Twin Harbors is a fishing community and yesterday we enjoyed a video about oyster farming done in town before buying a pound of "small oysters." Each one was more than a mouthful, and we probably had 20 in the tub.  We cooked them up with a lemon, white wine, dehydrated onions & garlic and butter.  Delicious!  Erin wasn't hungry enough for it though and now questions how much she likes oysters.  Dam! Still, just meant I got a huge meal out of the deal.
We've been eating 4-10 meals a day depending on our level of exercise.  I'm finding that erins fatigue level is directly related to how well fed she is.  eat more often, less complaints about soreness and how long the ride is.  Hoping to surf tomorrow.  Soon we'll be into Oregon.  The beach here is incredible.  Here's a photo of our Twin harbor camp. 

Monday, September 9, 2013

Townsend to Potlatch

September 9,
(Rigel Writing) In Townsend we stayed at the camp ground in town at an old Fort.  The boat festival in town was a good excuse to rest without covering much distance.  There was dancing, big wood boats being shown, and a whole fair. We camped in a tiny site that really couldn't accommodate our group size, the only saving grace was an invitation to "use the paths."  Still, the rain stopped and we started to dry out.
After Townsend we went past (South of) Quilcene and camped halfway up Mt Walker.  It was an exhausting ride with a big altitude climb at the end.  The weather further cleared and we benefitted from more drying.  Still, I had hand washed some clothes in Townsend and they could not dry much past hand-wrung all day.  The campsite, called "falls view" is a hole with no water, rotting picnic tables, and a gorge for water access.  Still, given that the whole region is a temperate rainforest, the trees were still incredible as with all the previous places.  Huge tall things swaying by meters at the top like grass in a field.
Today we arrived in Hoodsport and discovered the active marine industries here from a hydro electric dam to a hatchery to different farmed foods in the ocean.  A local fisherman shared his salmon while Bryan, Maggie, and Kirsten who had ridden ahead and set up on his lawn stayed in town, we went further ahead to the Potlatch campsite and stayed there about 5 miles further down the road.
Now for a ride in the dark down a nearly shoulderless highway.  Turn on the lights and head for the tent!

Friday, September 6, 2013

Last night was Rhododendron park, now port Townsend

September 6,
Rigel Here:

"It rained, and it rained, and it rained.  Never in all his life, and he was 4 was it? or 5?  Never, had piglet seen so much rain."
Two nights ago there was a lightning storm and it lasted an hour and was spent. The sky cleared up and was beautiful.  That was Friday Harbor.

> _Exercise prompt_: Reproduce verbatim the passage of the travel blog above that begins with the words "Last night was" and ends with the words "was Friday Harbor.".

> _Source material_:
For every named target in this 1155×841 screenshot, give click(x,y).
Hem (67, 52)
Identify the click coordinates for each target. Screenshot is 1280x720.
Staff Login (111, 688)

> _The response_:
Last night was Rhododendron park, now port Townsend

September 6,
Rigel Here:

"It rained, and it rained, and it rained.  Never in all his life, and he was 4 was it? or 5?  Never, had piglet seen so much rain."
Two nights ago there was a lightning storm and it lasted an hour and was spent. The sky cleared up and was beautiful.  That was Friday Harbor.